In this context, DNAnexus is especially excited to announce today its partnership with Astrazeneca in a particularly ambitious genetics project, the AstraZeneca Centre for Genomic Research, which was established by AZ in 2016 “to transform drug discovery and development across its entire research and development pipeline.”
The vision, has been nicely articulated by Menelas Pangalos, Executive Vice President, Innovative Medicines & Early Development at AstraZeneca:
“Using the power of genomics is the foundation of our ambition to develop the most innovative and impactful treatments for patients. With the advent of next generation sequencing and the increased sophistication of data analysis, the time is now right to immerse ourselves fully in the international genomics community through these pioneering collaborations and through the creation of our own genome centre. We will leverage information from up to 2 million genome sequences, including over 500,000 from our own clinical trials, to drive drug discovery and development across all our therapeutic areas. Genomics will be fundamental to our laboratory research, our clinical trials and the launch of our medicines for patients.”

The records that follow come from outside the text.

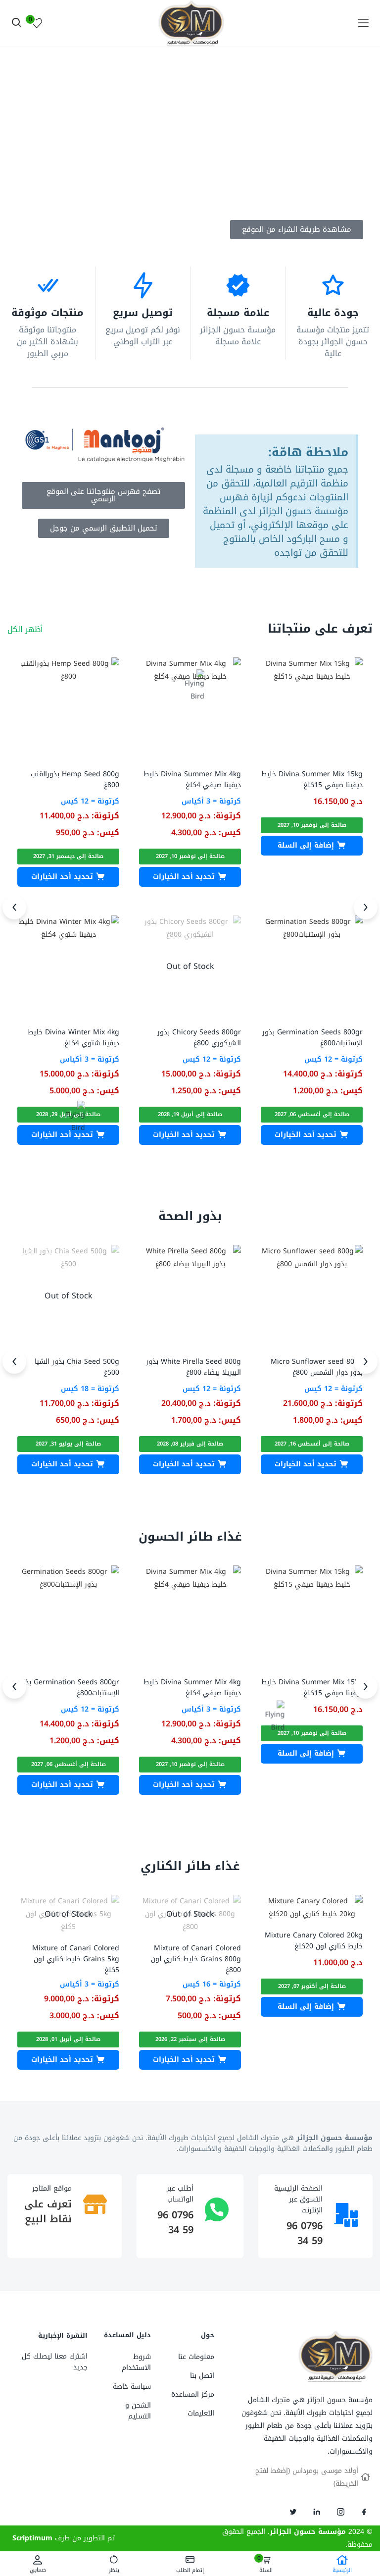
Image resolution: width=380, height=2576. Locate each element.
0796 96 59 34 (304, 2233)
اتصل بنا (202, 2375)
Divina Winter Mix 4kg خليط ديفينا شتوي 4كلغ (73, 1037)
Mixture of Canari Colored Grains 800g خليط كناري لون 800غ (196, 1959)
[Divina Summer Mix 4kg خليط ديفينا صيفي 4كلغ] (190, 708)
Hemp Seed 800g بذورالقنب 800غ (75, 779)
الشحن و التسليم (138, 2411)
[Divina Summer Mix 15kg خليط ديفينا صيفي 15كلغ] (312, 708)
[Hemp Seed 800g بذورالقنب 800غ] (68, 708)
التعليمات (201, 2413)
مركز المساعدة (192, 2394)
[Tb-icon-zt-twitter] (293, 2511)
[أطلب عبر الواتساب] (217, 2209)
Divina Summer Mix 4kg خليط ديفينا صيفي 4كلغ (192, 779)
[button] (312, 846)
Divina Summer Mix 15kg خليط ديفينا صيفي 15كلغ (312, 779)
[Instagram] (340, 2511)
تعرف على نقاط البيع (48, 2211)
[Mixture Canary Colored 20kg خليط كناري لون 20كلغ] (312, 1907)
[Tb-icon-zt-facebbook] (364, 2511)
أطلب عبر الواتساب (180, 2194)
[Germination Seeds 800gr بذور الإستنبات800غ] (312, 966)
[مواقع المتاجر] (95, 2204)
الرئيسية (342, 2570)
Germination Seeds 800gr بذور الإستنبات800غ (312, 1037)
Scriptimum (32, 2538)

The requirements of this project – including, in particular, the ability to (a) manage high volumes of genomic data in a secure and compliant fashion; (b) facilitate the integration of genetic data with other data types, and (c) enable global collaboration around these data – were a natural fit for the DNAnexus translational informatics platform.
The DNAnexus team is tremendously exciting by the opportunity to power the efforts of visionary industry leaders such as Regeneron and AstraZeneca in translating the promise of precision medicine and data analytics into discrete novel medicines that can meaningfully improve the lives of patients.